Forensic evaluations make good money but it's hard money. E.g. it's the same amount of concentration and intensity as playing chess against someone that's very good where there are real stakes such as say for example 10% of your yearly salary.
Here's what I mean by easy money: you see patient, patient wants a refill but is otherwise fine. Both of you talk about some of the TV shows you are watching, you ask the patients if their kids are alright, the remark on the pics of your kids on your desk, both of you smile, and you write their prescription.
EASY MONEY!
Here's what I mean by hard money: I do a fitness for evaluation on a guy with paranoid personality disorder to the degree where his employer doesn't want him at work cause sooner or later he gets into a fight with everyone he works with. So I do the evaluation, I have to interview all the coworkers, find out what the job requires (so I now have to end up reading a manual that's over 200 pages in about 1-2 days), but not just read it, really understand it to the degree where if I'm on the witness stand and they quiz me on it I'll be able to answer the questions, 3-I interview the guy....

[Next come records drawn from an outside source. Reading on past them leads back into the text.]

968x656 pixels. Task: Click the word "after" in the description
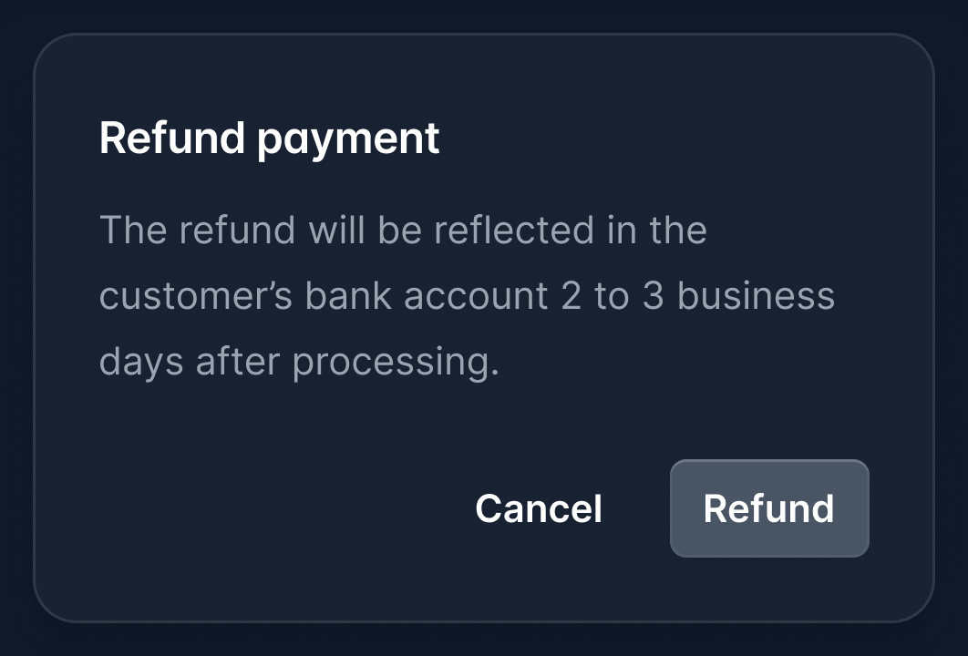coord(237,362)
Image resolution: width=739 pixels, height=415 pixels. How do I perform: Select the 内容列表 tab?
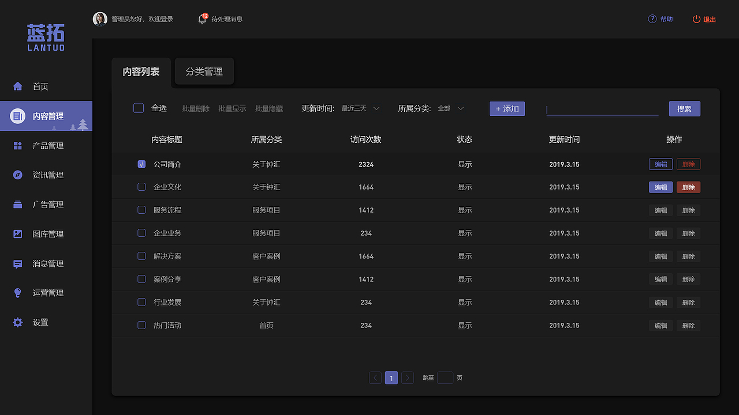point(141,71)
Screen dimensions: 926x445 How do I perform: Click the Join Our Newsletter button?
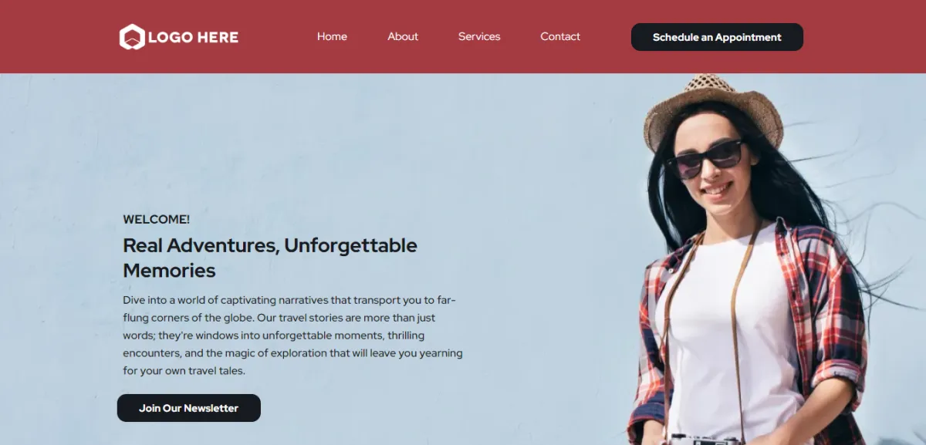pyautogui.click(x=189, y=408)
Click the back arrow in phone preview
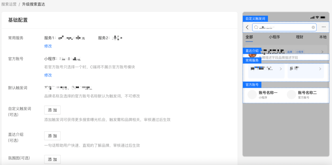This screenshot has width=332, height=165. click(x=247, y=27)
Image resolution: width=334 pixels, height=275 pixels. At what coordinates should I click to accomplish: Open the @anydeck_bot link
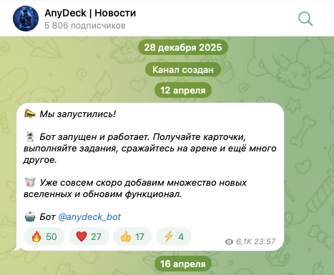89,217
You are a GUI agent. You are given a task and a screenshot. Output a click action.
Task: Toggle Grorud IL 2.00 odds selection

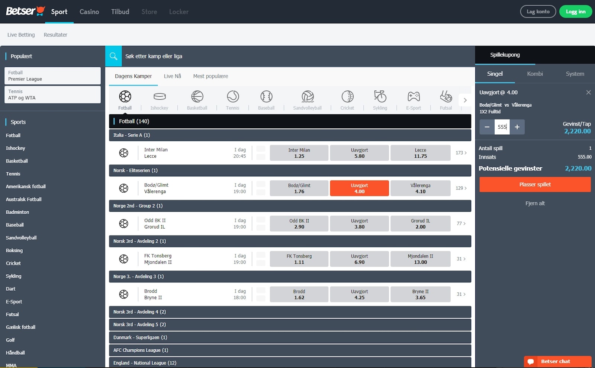click(420, 224)
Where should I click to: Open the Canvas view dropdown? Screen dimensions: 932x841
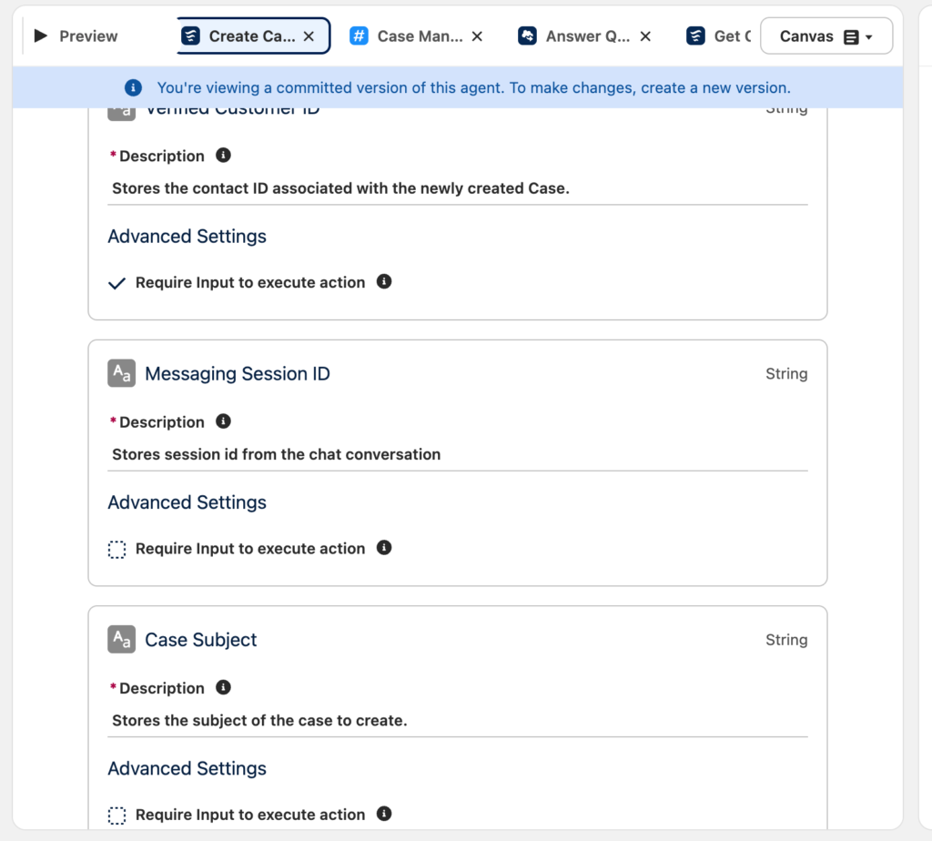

and voila I find that the guy does have paranoid personality disorder and he does cause frequent workplace disruptions, and his employer only has to make accommodations if they are "reasonable." His employer really can't do that because the guy's job forces him to work with other people.
So I give the report, and now his lawyer is all ticked off because the lawyer told me he hired me to write a report telling that the guy is fine when he is not. I tell the lawyer that he knows as well as I do that I'm not supposed to write a false report. Then the lawyer's all pissed off, and then the guy with the paranoid personality disorder is now accusing me of being with cahoots with the employer (it's his paranoia) and sues me.
This is HARD MONEY! Each step of this process is full of effort, wrought with headaches and frustration. Yes you make more per hour but most people would've just did the easier thing.
BTW: the above really did happen to a close friend of mine. The legal expenses from the lawsuit were about $300K, and mind you this guy IS A FORENSIC PSYCHIATRIST. Further had he done it privately his malpractice insurance wouldn't have covered it because the paranoid-personality guy didn't sue him for malpractice. He sued him for a civil rights violation stating that as his "doctor" he violated the guy's civil rights by coming up with an opinion that was detrimental to him.
My friend was thankfully covered because he did it through the university so the university had to pay for his legal defense.